Morocco has announced that it has launched its plan to extend social coverage to 9 million beneficiaries, ultimately intended to cover 22 million people currently without health insurance. Farmers, artisans, traders, independent professionals and their families will be the first to be included in the compulsory health insurance scheme (AMO) in 2021 and 2022, according to an official statement released on Wednesday evening after a launching ceremony of the operation in the presence of King Mohammed VI. The AMO will then extend to workers in other sectors “with a view to the effective generalization of social protection to all citizens,” said the Minister of the Economy, Mohamed Benchaaboun, quoted in the press release.
Three framework agreements signed
With a view to optimum coverage, three framework conditions have been signed. The first framework agreement, which will impact more than 800,000 members, focused on the generalization of compulsory basic health insurance for the benefit of traders, craftsmen, professionals and independent providers subject to the single professional contribution regime, to the regime. of the autoentrepreneur or the accounting system. The second framework agreement, involving around 500,000 members, focused on the generalization of compulsory basic health insurance for the benefit of artisans and crafts professionals. As for the third framework agreement, it affects some 1.6 million members and concerns the generalization of compulsory basic health insurance for the benefit of farmers. “The implementation of this large-scale societal project constitutes a starting point for the achievement of the aspirations of His Majesty the King in favor of all components of Moroccan society in terms of responding to the challenge of the generalization of social protection », Underlined the Minister. And to add, quoted by the Moroccan press agency MAP: “It represents a lever for integrating the informal sector into the economic fabric so as to guarantee the protection of the working class and its rights, as well as a turning point. decisive on the path to achieving balanced development and social and spatial justice under the leadership of His Majesty the King. ”
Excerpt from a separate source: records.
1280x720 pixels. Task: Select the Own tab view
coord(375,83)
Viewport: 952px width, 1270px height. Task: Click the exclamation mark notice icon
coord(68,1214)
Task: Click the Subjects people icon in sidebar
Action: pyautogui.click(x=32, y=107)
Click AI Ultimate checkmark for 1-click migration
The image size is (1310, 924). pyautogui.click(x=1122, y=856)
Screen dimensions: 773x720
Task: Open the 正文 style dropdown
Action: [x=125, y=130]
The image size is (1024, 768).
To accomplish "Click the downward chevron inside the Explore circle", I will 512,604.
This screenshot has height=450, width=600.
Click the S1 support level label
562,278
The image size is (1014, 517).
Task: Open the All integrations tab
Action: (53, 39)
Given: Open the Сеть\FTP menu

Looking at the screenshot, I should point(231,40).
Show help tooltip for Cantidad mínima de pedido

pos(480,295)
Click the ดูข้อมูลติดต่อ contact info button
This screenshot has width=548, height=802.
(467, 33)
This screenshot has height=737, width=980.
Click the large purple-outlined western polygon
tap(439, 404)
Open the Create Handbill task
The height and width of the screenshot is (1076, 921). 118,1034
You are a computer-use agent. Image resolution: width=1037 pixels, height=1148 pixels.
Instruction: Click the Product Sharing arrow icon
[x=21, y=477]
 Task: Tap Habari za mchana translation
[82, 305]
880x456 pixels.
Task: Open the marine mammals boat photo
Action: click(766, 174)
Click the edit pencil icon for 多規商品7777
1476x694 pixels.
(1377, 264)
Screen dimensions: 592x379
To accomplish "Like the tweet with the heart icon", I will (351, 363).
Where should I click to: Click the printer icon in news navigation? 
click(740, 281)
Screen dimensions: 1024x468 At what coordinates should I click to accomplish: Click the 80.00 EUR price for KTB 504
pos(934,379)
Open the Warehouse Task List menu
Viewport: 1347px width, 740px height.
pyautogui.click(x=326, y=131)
A lesson learned from the Covid-19 pandemic
It should be remembered that the king launched this plan in July by stressing that the crisis linked to the Covid-19 pandemic had notably highlighted “the weakness of social protection networks” for “the fringes of the population in a situation of large precariousness ”in this country of 36 million inhabitants. Since then, a framework law has been adopted in February in Parliament, also including generalization of access to family allowances, retirement and job loss indemnity by 2025 at an annual cost of 51 billion. of dirhams (4.7 billion euros). Currently, only employees of the Moroccan public and private sector benefit from medical coverage and millions of people are not covered in the event of a health problem.
A way to upgrade the medical sector
To measure the importance of this program of generalization of social protection, it should be remembered that Morocco is marked by significant social disparities which were complicated by the health crisis: the kingdom’s economy contracted by 7.1% in 2020 and the poverty rate jumped from 1.7 to 11.7% nationally during confinement, according to the HCP, the Moroccan institute in charge of statistics. The generalization of medical coverage will require improving health services, marked by a “low rate of medical supervision” and a “significant deficit in human resources”, warned the Minister of the Economy. He mentioned as a possible response “the opening of the practice of medicine to foreign skills, the encouragement of international health establishments to work and invest in Morocco”.